| Exercise requirements |
How many lines in the records below contain the word "Italiano"? Answer with the number only.

| Dataset records |
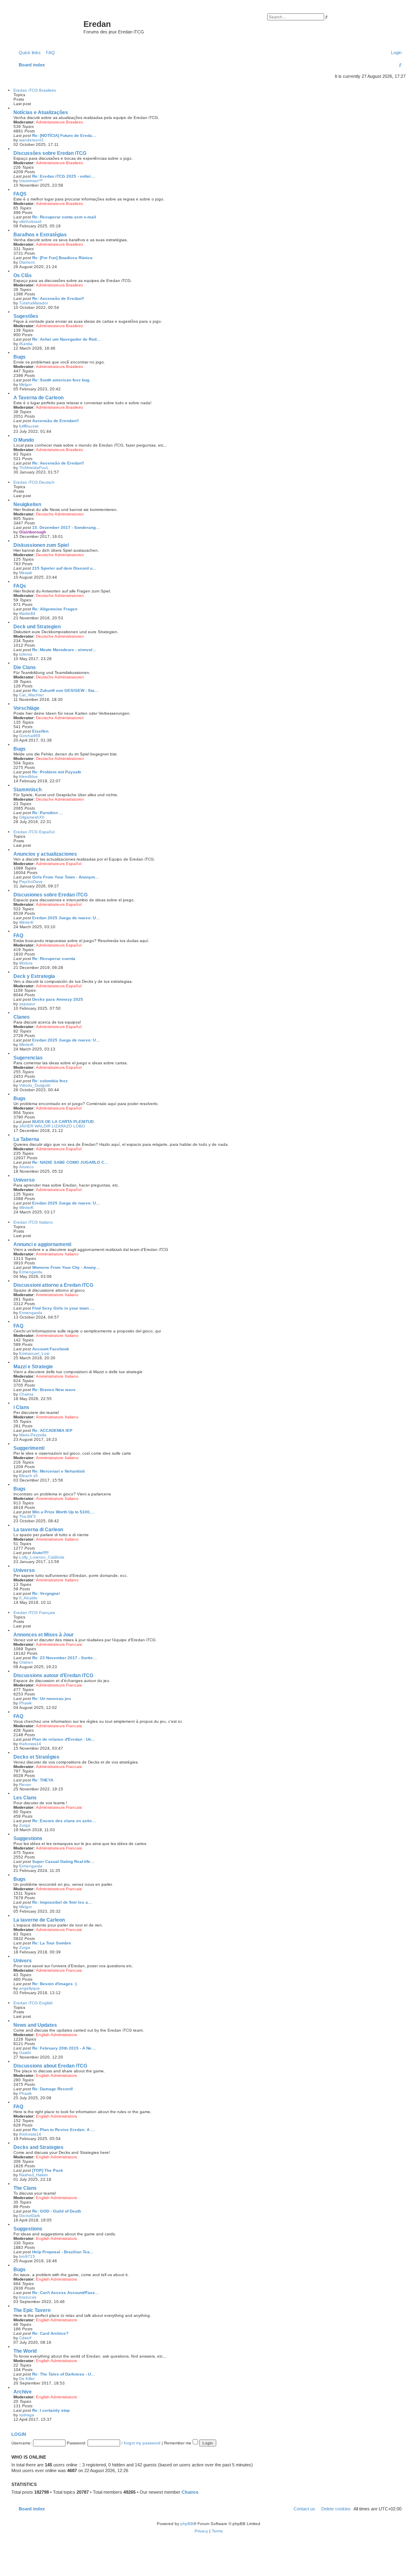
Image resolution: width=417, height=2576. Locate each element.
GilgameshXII (31, 817)
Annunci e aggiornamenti (42, 1244)
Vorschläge (26, 708)
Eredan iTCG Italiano (33, 1222)
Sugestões (25, 316)
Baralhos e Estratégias (40, 235)
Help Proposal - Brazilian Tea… (63, 2252)
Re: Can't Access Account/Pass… (65, 2292)
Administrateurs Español (58, 863)
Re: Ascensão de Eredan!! (58, 298)
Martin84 (27, 613)
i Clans (21, 1407)
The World (25, 2351)
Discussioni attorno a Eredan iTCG (53, 1285)
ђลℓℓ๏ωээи (29, 426)
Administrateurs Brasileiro (59, 122)
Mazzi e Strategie (33, 1366)
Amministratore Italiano (57, 1254)
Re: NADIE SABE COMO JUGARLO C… (70, 1162)
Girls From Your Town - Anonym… (65, 877)
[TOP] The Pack (47, 2170)
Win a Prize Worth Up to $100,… (63, 1512)
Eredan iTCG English (33, 2003)
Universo (24, 1180)
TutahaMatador (33, 303)
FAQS (19, 194)
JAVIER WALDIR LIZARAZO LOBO (52, 1126)
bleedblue (28, 776)
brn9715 (27, 2256)
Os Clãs (22, 275)
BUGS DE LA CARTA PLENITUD (63, 1121)
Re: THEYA (42, 1780)
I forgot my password (140, 2443)
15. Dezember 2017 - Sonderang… (66, 527)
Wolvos (26, 963)
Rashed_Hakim (33, 2175)
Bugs (19, 357)
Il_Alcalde (28, 1598)
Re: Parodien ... (47, 812)
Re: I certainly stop (51, 2410)
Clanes (21, 1017)
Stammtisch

| Answer section |
2